What the task requires: Your task is to copy every line of the entries that contains "funnel".

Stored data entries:
▼
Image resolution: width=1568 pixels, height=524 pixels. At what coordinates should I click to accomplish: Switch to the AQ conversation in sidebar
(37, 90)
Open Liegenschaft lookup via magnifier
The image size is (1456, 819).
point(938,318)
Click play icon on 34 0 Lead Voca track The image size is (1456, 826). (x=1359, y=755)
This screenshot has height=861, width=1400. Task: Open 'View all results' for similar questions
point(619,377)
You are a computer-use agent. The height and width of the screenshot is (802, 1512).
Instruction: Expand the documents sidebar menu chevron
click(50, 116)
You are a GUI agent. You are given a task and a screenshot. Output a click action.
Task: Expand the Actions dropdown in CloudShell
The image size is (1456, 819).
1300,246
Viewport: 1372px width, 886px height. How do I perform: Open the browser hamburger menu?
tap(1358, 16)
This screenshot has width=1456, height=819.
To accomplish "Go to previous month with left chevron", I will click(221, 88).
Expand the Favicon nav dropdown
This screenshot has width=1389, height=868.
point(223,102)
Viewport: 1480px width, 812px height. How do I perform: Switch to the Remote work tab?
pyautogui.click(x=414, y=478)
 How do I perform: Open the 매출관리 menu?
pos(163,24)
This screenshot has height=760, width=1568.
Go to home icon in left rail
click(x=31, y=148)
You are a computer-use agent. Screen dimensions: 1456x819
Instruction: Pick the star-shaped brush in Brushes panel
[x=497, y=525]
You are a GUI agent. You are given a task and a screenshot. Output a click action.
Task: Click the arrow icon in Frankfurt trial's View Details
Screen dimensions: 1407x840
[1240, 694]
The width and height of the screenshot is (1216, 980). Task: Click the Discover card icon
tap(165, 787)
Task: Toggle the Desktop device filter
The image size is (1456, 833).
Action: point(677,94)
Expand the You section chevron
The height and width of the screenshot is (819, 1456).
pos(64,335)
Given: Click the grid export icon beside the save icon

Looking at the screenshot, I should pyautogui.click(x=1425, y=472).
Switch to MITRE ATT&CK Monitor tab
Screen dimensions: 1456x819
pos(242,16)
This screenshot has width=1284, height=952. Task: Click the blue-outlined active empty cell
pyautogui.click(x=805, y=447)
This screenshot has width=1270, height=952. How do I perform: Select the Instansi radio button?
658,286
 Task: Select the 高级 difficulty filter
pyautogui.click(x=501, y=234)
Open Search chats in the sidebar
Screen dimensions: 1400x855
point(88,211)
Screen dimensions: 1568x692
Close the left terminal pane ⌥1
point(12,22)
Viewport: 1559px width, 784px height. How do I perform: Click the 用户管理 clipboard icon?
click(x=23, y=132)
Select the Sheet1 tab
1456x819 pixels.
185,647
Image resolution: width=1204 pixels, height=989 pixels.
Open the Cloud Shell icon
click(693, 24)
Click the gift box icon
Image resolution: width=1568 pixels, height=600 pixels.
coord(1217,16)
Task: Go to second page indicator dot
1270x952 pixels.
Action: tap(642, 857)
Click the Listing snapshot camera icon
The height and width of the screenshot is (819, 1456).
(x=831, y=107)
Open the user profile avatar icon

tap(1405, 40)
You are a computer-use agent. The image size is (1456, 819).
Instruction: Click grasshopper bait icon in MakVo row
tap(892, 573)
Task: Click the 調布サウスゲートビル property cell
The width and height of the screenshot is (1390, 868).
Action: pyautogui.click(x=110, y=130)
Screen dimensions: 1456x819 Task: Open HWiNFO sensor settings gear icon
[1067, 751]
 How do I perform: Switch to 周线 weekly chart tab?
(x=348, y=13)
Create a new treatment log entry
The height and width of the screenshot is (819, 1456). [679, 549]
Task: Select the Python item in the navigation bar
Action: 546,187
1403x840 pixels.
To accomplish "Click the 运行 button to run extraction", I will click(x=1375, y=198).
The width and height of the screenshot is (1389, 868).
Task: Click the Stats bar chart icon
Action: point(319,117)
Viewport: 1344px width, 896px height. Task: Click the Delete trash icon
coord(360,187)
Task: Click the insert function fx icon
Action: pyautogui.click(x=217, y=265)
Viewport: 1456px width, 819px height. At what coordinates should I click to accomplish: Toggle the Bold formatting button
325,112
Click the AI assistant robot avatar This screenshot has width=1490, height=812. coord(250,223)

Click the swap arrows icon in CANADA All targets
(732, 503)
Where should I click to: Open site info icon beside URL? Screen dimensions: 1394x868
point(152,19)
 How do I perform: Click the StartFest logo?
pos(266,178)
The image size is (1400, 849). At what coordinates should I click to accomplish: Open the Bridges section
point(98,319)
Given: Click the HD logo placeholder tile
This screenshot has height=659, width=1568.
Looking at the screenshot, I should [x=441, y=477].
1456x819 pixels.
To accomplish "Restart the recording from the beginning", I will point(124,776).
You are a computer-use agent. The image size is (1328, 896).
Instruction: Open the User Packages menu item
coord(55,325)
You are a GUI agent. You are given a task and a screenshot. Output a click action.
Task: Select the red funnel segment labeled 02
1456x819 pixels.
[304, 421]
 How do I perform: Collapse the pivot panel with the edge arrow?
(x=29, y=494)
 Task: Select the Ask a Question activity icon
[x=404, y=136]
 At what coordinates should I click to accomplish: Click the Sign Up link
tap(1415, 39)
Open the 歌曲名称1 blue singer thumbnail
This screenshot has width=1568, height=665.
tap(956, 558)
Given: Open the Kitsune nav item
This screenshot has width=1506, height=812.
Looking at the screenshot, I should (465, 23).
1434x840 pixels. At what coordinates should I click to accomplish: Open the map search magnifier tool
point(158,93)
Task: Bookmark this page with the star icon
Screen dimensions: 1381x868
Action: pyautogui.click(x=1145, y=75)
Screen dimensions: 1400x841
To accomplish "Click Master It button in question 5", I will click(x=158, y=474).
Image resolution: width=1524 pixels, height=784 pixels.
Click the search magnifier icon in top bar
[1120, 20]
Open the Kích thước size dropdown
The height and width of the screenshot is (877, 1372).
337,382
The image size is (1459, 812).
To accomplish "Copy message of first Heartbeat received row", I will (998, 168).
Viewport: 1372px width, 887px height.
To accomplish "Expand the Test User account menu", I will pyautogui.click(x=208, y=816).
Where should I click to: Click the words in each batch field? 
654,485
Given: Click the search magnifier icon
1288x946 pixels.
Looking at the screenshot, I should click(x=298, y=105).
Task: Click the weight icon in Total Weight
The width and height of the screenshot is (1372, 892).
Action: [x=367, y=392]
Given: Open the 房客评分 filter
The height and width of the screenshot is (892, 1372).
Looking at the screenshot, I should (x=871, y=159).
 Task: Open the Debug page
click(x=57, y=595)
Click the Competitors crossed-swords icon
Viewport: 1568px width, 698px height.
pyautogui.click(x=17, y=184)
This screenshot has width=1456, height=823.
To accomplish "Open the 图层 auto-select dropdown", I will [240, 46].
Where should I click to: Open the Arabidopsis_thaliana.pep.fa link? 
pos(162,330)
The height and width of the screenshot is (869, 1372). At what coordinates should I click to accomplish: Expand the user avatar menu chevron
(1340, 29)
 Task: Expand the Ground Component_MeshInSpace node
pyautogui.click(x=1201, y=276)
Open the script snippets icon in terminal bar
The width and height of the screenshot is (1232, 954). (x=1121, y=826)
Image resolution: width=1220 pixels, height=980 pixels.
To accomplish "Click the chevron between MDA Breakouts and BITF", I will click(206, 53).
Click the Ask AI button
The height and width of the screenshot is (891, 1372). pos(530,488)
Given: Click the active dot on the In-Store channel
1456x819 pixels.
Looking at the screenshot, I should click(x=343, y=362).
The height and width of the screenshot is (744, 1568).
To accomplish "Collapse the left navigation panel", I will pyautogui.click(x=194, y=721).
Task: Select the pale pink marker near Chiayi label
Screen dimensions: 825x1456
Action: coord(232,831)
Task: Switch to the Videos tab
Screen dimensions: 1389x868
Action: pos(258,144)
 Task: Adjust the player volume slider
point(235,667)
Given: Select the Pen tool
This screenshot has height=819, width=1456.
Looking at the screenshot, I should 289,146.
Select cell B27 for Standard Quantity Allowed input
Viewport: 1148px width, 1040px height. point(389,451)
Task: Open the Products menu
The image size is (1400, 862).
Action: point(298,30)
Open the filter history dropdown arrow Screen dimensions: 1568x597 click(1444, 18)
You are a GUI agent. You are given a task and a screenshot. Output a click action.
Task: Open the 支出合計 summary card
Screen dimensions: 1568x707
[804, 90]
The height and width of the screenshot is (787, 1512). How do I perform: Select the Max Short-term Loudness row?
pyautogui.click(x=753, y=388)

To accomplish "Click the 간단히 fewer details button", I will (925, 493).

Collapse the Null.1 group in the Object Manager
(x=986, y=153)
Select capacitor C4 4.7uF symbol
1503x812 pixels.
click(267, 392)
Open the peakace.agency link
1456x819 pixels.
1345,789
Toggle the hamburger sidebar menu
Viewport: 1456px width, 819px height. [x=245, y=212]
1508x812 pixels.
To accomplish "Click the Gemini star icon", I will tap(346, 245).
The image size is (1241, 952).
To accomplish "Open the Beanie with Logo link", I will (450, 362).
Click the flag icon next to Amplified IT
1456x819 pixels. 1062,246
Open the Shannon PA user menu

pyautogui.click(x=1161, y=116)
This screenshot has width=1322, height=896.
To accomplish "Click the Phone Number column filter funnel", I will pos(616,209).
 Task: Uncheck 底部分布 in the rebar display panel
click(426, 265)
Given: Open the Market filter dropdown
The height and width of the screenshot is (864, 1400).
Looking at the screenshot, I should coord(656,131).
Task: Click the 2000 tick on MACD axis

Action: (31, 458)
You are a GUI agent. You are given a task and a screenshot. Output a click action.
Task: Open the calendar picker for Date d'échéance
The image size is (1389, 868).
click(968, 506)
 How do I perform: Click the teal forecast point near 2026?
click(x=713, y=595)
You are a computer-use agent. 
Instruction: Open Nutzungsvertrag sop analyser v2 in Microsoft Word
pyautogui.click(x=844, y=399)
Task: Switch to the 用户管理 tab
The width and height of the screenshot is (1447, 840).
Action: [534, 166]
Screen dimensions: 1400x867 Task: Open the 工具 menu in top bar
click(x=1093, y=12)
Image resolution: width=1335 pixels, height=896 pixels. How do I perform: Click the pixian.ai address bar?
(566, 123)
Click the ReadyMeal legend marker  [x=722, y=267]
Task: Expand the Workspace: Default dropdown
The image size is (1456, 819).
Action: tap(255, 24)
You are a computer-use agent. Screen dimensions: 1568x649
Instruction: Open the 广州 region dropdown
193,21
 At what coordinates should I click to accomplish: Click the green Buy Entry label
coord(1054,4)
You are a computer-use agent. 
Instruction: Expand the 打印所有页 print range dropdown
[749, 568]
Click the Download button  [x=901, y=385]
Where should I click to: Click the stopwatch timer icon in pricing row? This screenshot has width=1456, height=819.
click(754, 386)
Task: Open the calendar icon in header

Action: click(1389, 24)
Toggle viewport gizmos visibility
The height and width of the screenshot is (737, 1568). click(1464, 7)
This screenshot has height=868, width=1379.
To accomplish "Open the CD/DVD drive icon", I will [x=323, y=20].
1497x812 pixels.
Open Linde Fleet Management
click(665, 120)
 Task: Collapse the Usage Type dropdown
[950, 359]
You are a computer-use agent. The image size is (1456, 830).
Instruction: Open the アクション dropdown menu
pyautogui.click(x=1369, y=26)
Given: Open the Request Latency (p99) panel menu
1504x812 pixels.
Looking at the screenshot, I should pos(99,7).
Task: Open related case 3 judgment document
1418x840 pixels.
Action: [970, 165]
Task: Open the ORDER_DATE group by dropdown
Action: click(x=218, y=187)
▲
Reply to the exercise:
Task: Select the red funnel segment labeled 02
To accomplish "Click the Phone Number column filter funnel", I will pos(616,209).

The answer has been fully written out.